[Dataset entries]

·····

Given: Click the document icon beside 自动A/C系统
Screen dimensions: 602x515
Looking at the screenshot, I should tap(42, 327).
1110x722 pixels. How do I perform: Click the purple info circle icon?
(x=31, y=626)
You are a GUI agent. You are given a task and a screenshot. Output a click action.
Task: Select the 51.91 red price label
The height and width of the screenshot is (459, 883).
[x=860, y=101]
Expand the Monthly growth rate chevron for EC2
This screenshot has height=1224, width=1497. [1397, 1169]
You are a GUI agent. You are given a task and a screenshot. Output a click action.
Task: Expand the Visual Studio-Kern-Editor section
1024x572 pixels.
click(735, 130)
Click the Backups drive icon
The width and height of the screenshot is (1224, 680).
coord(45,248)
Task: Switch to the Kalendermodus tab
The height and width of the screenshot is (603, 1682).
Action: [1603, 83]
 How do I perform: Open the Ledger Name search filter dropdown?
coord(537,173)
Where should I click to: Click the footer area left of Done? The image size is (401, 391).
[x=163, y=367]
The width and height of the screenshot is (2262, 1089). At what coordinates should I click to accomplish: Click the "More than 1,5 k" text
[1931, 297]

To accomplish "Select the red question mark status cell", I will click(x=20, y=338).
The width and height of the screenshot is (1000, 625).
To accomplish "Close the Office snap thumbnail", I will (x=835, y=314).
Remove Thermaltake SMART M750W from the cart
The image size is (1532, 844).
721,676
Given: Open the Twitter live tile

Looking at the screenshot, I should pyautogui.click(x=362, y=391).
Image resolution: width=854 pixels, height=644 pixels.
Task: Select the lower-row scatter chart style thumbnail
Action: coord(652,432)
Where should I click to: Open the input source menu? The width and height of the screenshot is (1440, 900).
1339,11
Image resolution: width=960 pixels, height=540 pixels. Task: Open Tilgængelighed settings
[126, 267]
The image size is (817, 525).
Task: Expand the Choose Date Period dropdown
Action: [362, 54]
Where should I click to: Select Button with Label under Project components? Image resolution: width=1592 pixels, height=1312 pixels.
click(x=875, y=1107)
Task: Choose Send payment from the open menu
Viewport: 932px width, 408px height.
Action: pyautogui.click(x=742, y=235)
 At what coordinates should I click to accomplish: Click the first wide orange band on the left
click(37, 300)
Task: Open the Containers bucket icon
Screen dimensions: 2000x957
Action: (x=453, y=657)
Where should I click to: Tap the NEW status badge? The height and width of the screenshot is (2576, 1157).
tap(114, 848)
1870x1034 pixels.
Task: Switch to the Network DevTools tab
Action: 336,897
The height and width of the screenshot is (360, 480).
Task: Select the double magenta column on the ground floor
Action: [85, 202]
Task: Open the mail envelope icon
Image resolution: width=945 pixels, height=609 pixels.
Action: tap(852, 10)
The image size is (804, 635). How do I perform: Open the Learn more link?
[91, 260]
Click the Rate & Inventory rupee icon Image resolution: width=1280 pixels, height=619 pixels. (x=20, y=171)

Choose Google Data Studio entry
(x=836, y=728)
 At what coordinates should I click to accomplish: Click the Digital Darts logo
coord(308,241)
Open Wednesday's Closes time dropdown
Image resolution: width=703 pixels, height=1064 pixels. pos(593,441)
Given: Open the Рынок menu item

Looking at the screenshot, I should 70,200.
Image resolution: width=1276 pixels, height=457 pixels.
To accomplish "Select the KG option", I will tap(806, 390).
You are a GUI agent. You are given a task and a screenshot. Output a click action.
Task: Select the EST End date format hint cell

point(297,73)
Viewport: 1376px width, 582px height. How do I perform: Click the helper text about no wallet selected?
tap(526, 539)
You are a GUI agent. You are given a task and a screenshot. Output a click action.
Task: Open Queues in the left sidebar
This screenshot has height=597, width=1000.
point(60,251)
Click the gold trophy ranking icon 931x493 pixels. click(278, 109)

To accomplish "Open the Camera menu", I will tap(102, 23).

·····

WHAT YOU SHOULD DO
Give back every record exactly.

ANSWER TO THIS EXERCISE
Given: Click the document icon beside 自动A/C系统
Screen dimensions: 602x515
Looking at the screenshot, I should tap(42, 327).
1110x722 pixels. How do I perform: Click the purple info circle icon?
(x=31, y=626)
You are a GUI agent. You are given a task and a screenshot. Output a click action.
Task: Select the 51.91 red price label
The height and width of the screenshot is (459, 883).
[x=860, y=101]
Expand the Monthly growth rate chevron for EC2
This screenshot has height=1224, width=1497. [1397, 1169]
You are a GUI agent. You are given a task and a screenshot. Output a click action.
Task: Expand the Visual Studio-Kern-Editor section
1024x572 pixels.
click(735, 130)
Click the Backups drive icon
The width and height of the screenshot is (1224, 680).
coord(45,248)
Task: Switch to the Kalendermodus tab
The height and width of the screenshot is (603, 1682).
Action: [1603, 83]
 How do I perform: Open the Ledger Name search filter dropdown?
coord(537,173)
Where should I click to: Click the footer area left of Done? The image size is (401, 391).
[x=163, y=367]
The width and height of the screenshot is (2262, 1089). At what coordinates should I click to accomplish: Click the "More than 1,5 k" text
[1931, 297]

To accomplish "Select the red question mark status cell", I will click(x=20, y=338).
The width and height of the screenshot is (1000, 625).
To accomplish "Close the Office snap thumbnail", I will (x=835, y=314).
Remove Thermaltake SMART M750W from the cart
The image size is (1532, 844).
721,676
Given: Open the Twitter live tile

Looking at the screenshot, I should pyautogui.click(x=362, y=391).
Image resolution: width=854 pixels, height=644 pixels.
Task: Select the lower-row scatter chart style thumbnail
Action: coord(652,432)
Where should I click to: Open the input source menu? The width and height of the screenshot is (1440, 900).
1339,11
Image resolution: width=960 pixels, height=540 pixels. Task: Open Tilgængelighed settings
[126, 267]
The image size is (817, 525).
Task: Expand the Choose Date Period dropdown
Action: [362, 54]
Where should I click to: Select Button with Label under Project components? Image resolution: width=1592 pixels, height=1312 pixels.
click(x=875, y=1107)
Task: Choose Send payment from the open menu
Viewport: 932px width, 408px height.
Action: pyautogui.click(x=742, y=235)
 At what coordinates should I click to accomplish: Click the first wide orange band on the left
click(37, 300)
Task: Open the Containers bucket icon
Screen dimensions: 2000x957
Action: (x=453, y=657)
Where should I click to: Tap the NEW status badge? The height and width of the screenshot is (2576, 1157).
tap(114, 848)
1870x1034 pixels.
Task: Switch to the Network DevTools tab
Action: 336,897
The height and width of the screenshot is (360, 480).
Task: Select the double magenta column on the ground floor
Action: [85, 202]
Task: Open the mail envelope icon
Image resolution: width=945 pixels, height=609 pixels.
Action: tap(852, 10)
The image size is (804, 635). How do I perform: Open the Learn more link?
[91, 260]
Click the Rate & Inventory rupee icon Image resolution: width=1280 pixels, height=619 pixels. (x=20, y=171)

Choose Google Data Studio entry
(x=836, y=728)
 At what coordinates should I click to accomplish: Click the Digital Darts logo
coord(308,241)
Open Wednesday's Closes time dropdown
Image resolution: width=703 pixels, height=1064 pixels. pos(593,441)
Given: Open the Рынок menu item

Looking at the screenshot, I should 70,200.
Image resolution: width=1276 pixels, height=457 pixels.
To accomplish "Select the KG option", I will tap(806, 390).
You are a GUI agent. You are given a task and a screenshot. Output a click action.
Task: Select the EST End date format hint cell

point(297,73)
Viewport: 1376px width, 582px height. How do I perform: Click the helper text about no wallet selected?
tap(526, 539)
You are a GUI agent. You are given a task and a screenshot. Output a click action.
Task: Open Queues in the left sidebar
This screenshot has height=597, width=1000.
point(60,251)
Click the gold trophy ranking icon 931x493 pixels. click(278, 109)

To accomplish "Open the Camera menu", I will tap(102, 23).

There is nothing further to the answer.